> [WORK REQUIRED] Reproduce word for word everything in the rows below from the line containing "Given: Click the my location arrow icon" down to the line containing "Looking at the", both lines included, and leave the pictures out of your reply.

> [SUPPLIED INFORMATION]
------------------------------------------------------------

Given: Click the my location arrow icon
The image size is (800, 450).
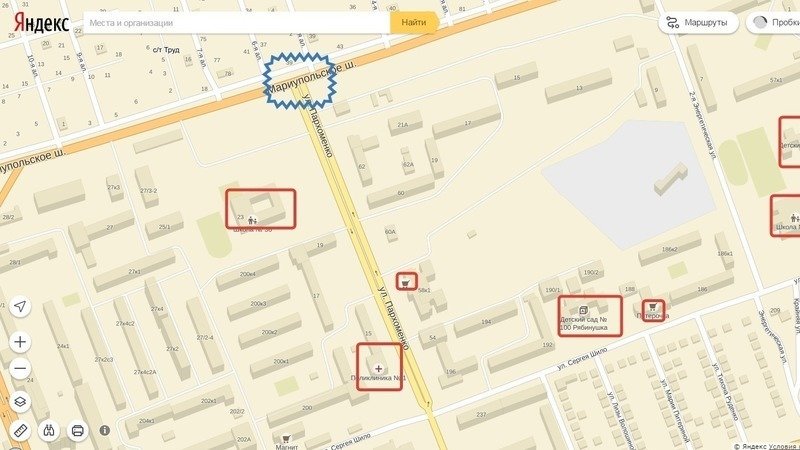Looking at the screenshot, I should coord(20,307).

------------------------------------------------------------

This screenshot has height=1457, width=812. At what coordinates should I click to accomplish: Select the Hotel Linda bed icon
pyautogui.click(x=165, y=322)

------------------------------------------------------------

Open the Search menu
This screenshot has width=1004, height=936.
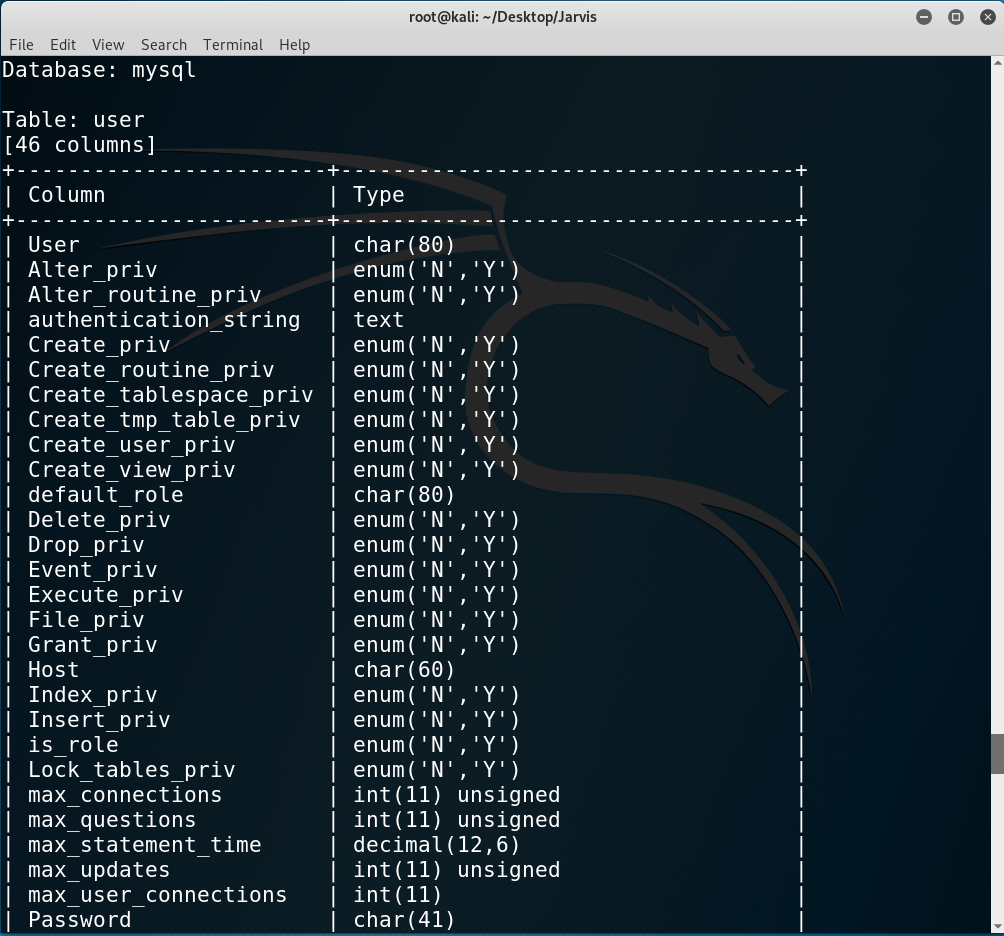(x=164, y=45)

------------------------------------------------------------

> [RESPONSE TO THIS EXERCISE]
Given: Click the my location arrow icon
The image size is (800, 450).
Looking at the screenshot, I should coord(20,307).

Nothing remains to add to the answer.